§ EXERCISE DESCRIPTION:
Below is some data. Retype exactly the lines starting at the one with "Task: Open the Overbought Zone legend entry" and ending at the one with "1289x924 pixels.".

(DATA PROVIDED)

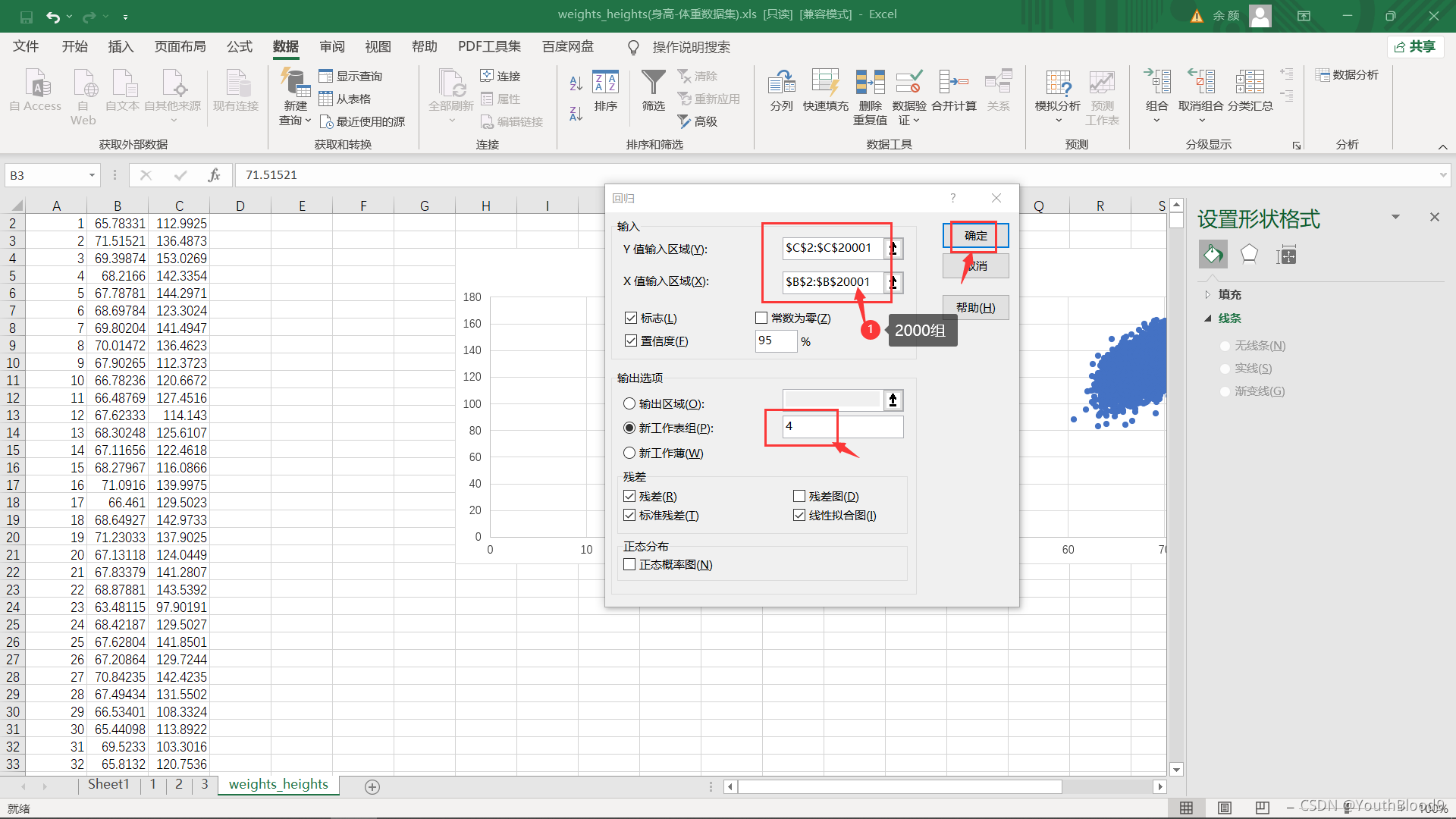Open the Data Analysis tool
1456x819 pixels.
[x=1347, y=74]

(End DATA PROVIDED)
(DATA PROVIDED)

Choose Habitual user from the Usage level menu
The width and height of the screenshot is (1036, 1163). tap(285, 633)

(End DATA PROVIDED)
(DATA PROVIDED)

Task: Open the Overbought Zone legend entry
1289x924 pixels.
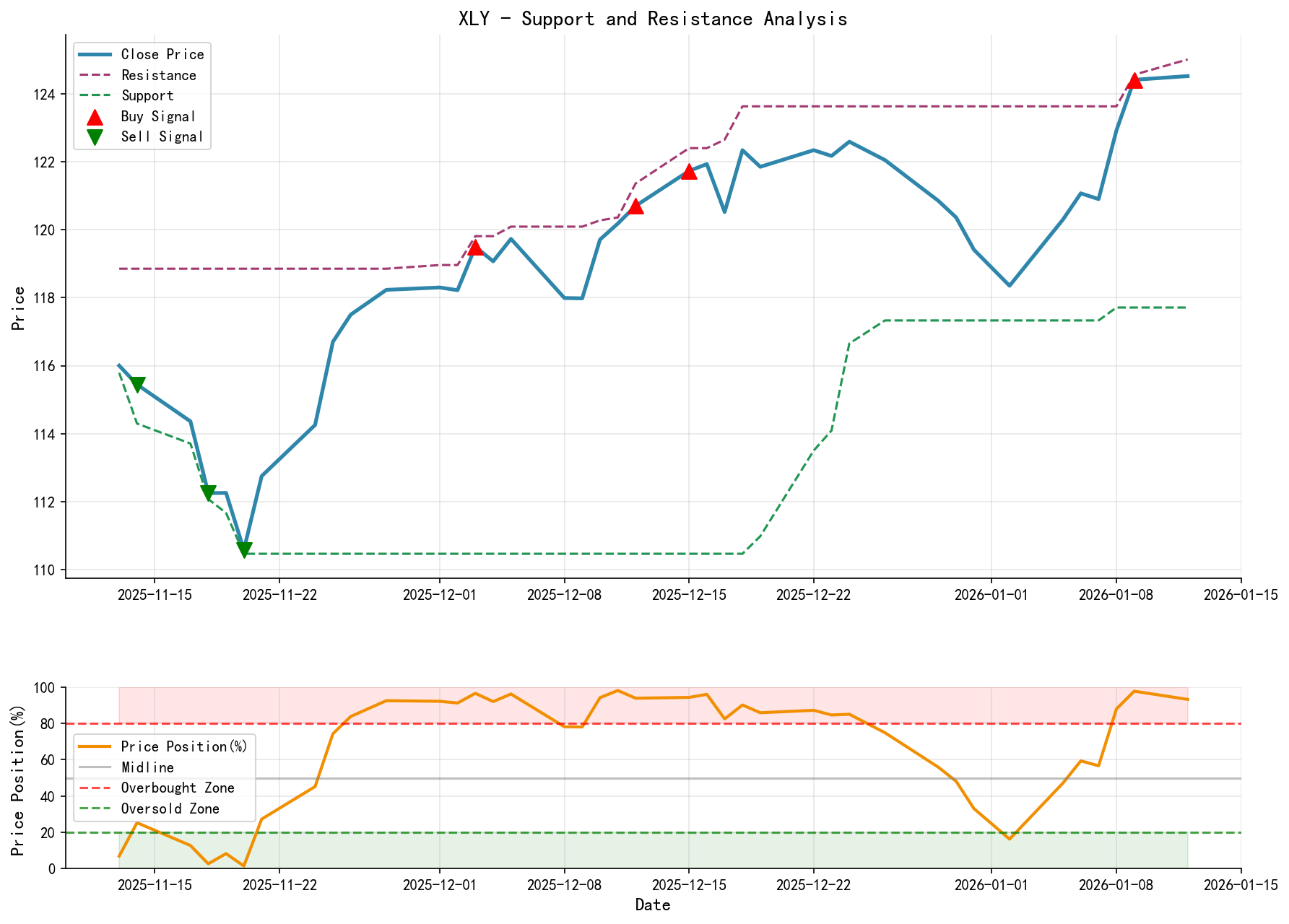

(End DATA PROVIDED)

§ COMPLETED EXERCISE:
Task: Open the Overbought Zone legend entry
1289x924 pixels.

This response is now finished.